Patricio Sanchez-Rojas, Un chapeau pour Jaroslav Seifert (et autres poèmes)
Avec toute mon admiration et mon respect.
UN CHAPEAU POUR JAROSLAV SEIFERT
Les poètes meurent tôt, m’a dit un jour un magicien
que j’ai rencontré dans une rue de Prague
il pleuvait des cordes ce soir-là dans la ville
et je voyais scintiller les lampadaires sur le miroir brisé
des pavés mouillés
nous allions manger des calamars dans un restaurant près
du Pont Charles
mais la pluie faisait frissonner les fenêtres des maisons pleines
de fumée et de daguerréotypes jaunis
l’horloge du clocher venait de sonner
il était tard à Prague ce soir-là
des mythomanes mélancoliques nous annonçaient la fin
du monde
et nous parlions d’un parapluie rouge qui s’était envolé
brusquement jusqu’à tomber sous un pont
Les prostituées nous regardaient étonnées tremblantes sous leur
manteau en fourrure
et nous cherchions ce parapluie rouge aux ailes de papillon
nous avions faim et froid dans les rues de Prague
la ville était triste comme un gant trop usé
nous voulions trinquer à la santé des clochards endormis
près des poubelles nauséabondes mais
nos yeux se fermaient sous un rideau de pluie
Les yeux de la mort sont inscrits sur la pierre sombre
une voiture sans lumières traversait la ville : j’ai compris
que les rues étaient vides à mourir sans pyromanes ni jolies filles
mais il fallait avoir l’espoir, il fallait avoir l’espoir
Devant une porte fermée un chien aboyait sans raison et avec haine,
les égouts distillaient leurs délices en-dessous de mes pieds
mais je passais en marchant doucement, et toi, tu passais dans
cette ville
silencieuse car nous cherchions un restaurant où parler de la vie
Nous étions à Prague ce soir-là, debout, sur les pavés mouillés
pendant que les eaux de cette rivière nous emportaient à jamais.
* * *
LES DISCIPLES
Il y a longtemps, les troubadours, les poètes,
les ratés, les saltimbanques, les somnambules,
les pyromanes, les schizophrènes, les inventeurs
de tout
et de rien,
les apôtres, les disciples de Dieu (en quelque sorte)
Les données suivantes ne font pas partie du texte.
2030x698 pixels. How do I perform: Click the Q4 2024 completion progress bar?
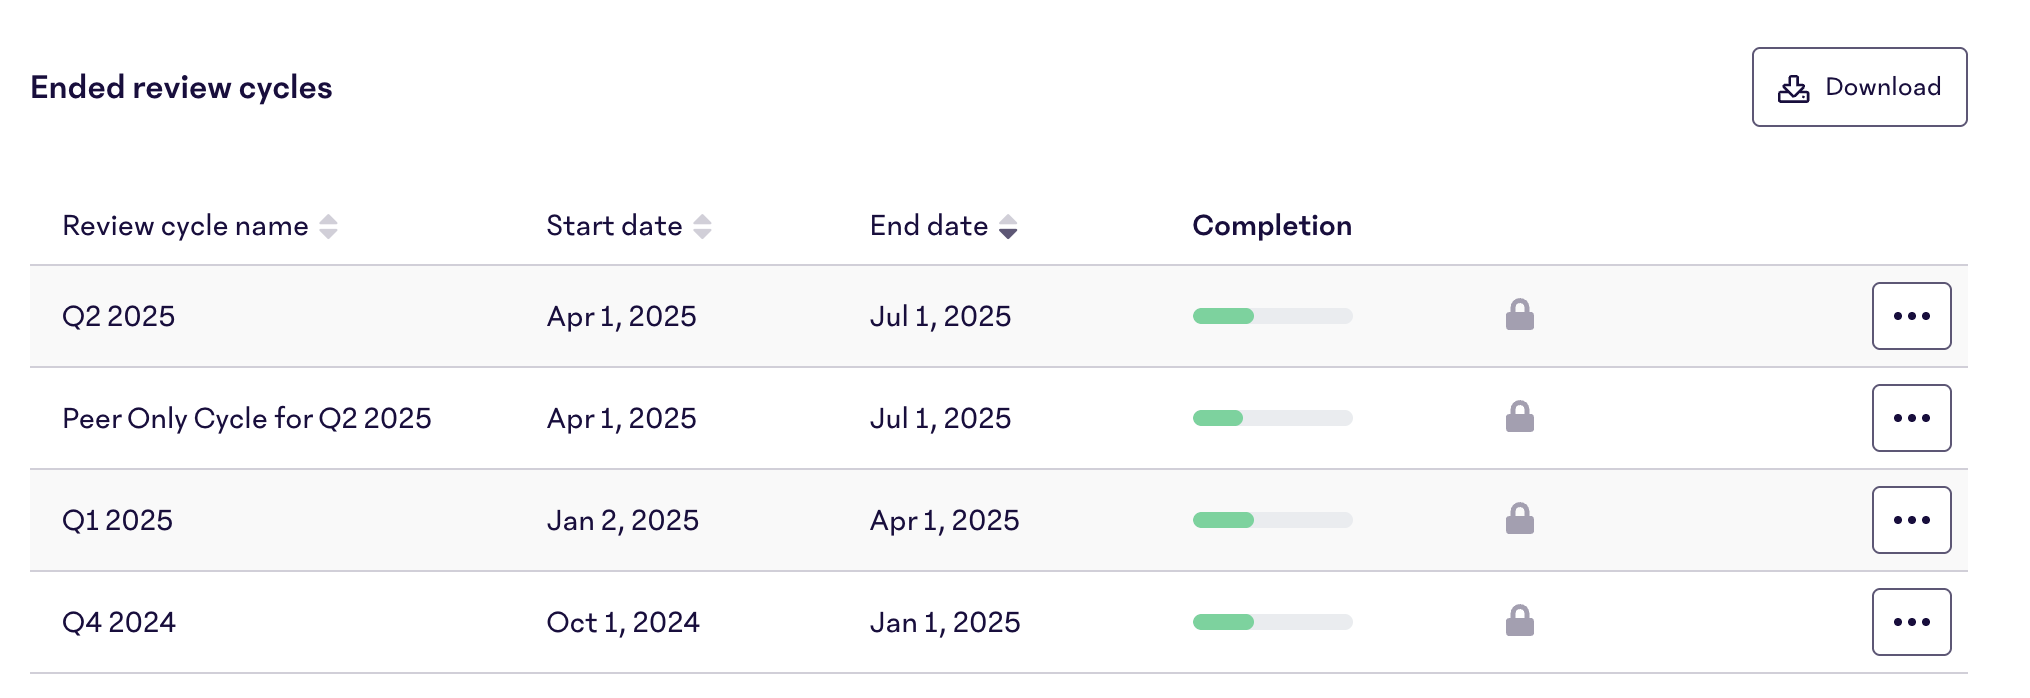click(x=1272, y=622)
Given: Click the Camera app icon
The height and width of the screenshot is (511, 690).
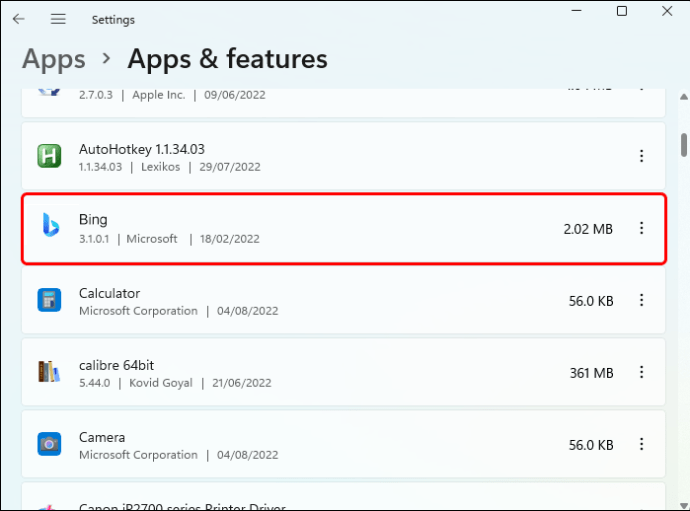Looking at the screenshot, I should point(49,444).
allaient par des chemins interdits, ils allaient ouvrant
les bras (les disciples), ils allaient
sans savoir quand ni comment ni pourquoi, ils allaient
tout simplement ainsi en marchant, ils allaient
par des chemins de croix, il y a longtemps, longtemps,
ils allaient
comme si on allait
à l’abattoir, risquant leur vie chaque jour sur la corde
raide,
les troubadours, les poètes, il y a longtemps, allaient
par des chemins tracés par le vent, il y a longtemps,
le ciel comme chapeau, le soleil sous les nuages,
et tout cela sans rien dire, mais oui, sans rien dire
sur la corde raide, ils allaient
les troubadours, les poètes, les ratés, les saltimbanques,
les pyromanes, les schizophrènes, les inventeurs
de tout
et de rien, en ouvrant leurs bras, bien sûr, en ouvrant leurs bras.
* * *
MA VALISE
Ma valise connaît toutes les gares du monde.
Je la nettoie, je l’astique.
Elle est en cuir, en cuir
De Patagonie.
Elle m’accompagne dans tous mes voyages.
Un jour nous étions tous les deux,
Face à une rue de Valparaiso.
Je la reconnais à sa forme, à sa façon
De parcourir tous les chemins.
Elle aura bientôt une année de plus.
De trop.
Je n’en sais rien.
Elle m’accompagne depuis toujours.
Elle porte mes chemises,
Un vieux parapluie rouge,
Un chapeau offert en 1960 par mon oncle Dario.
Elle porte mes crayons et mes carnets de poèmes.
Deux ou trois souvenirs sans importance: un peigne
Et un foulard, et un vieux pyjama
Acheté un matin pluvieux au marché de Prague.